◆ **About this task**
Copy exactly the last part of the entries, starting from the line with "Instruction: Click in" and including the final line.

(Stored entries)
* * *
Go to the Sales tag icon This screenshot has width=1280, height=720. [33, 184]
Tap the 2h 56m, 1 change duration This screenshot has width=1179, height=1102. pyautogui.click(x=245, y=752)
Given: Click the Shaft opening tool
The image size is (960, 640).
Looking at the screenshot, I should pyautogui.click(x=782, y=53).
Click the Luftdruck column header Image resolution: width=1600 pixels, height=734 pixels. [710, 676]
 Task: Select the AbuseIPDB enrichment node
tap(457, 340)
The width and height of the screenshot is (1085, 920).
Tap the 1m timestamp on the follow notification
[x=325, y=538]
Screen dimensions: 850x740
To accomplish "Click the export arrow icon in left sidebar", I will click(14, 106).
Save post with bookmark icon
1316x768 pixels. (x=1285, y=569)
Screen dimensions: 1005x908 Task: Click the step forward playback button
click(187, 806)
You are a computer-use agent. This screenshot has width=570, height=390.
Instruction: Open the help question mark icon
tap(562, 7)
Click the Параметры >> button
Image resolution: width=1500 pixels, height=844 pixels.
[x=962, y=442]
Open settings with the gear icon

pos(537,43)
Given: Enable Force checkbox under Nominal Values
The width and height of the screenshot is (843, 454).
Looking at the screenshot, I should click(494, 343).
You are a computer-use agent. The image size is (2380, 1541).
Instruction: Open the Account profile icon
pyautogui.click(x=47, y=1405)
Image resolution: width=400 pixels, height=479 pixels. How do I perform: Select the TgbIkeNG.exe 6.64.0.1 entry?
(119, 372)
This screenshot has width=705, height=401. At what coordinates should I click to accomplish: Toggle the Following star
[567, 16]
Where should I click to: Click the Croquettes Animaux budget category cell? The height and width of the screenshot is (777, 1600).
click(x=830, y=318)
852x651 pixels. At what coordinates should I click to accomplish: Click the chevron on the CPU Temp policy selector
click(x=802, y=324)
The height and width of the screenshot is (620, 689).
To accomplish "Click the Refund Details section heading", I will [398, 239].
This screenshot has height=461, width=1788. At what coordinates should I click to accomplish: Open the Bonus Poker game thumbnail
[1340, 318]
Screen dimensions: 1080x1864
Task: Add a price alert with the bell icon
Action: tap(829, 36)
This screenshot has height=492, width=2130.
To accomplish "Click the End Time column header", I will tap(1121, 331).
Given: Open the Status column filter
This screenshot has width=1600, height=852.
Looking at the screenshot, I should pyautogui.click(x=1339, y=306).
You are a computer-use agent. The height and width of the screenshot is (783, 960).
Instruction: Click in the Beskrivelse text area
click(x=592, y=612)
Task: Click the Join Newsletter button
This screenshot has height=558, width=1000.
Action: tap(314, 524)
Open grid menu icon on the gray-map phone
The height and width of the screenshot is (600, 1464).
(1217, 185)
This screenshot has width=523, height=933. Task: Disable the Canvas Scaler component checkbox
* * *
◆ **Response area**
Instruction: Click in the Beskrivelse text area
click(x=592, y=612)
Task: Click the Join Newsletter button
This screenshot has height=558, width=1000.
Action: tap(314, 524)
Open grid menu icon on the gray-map phone
The height and width of the screenshot is (600, 1464).
(1217, 185)
This screenshot has width=523, height=933. Task: Disable the Canvas Scaler component checkbox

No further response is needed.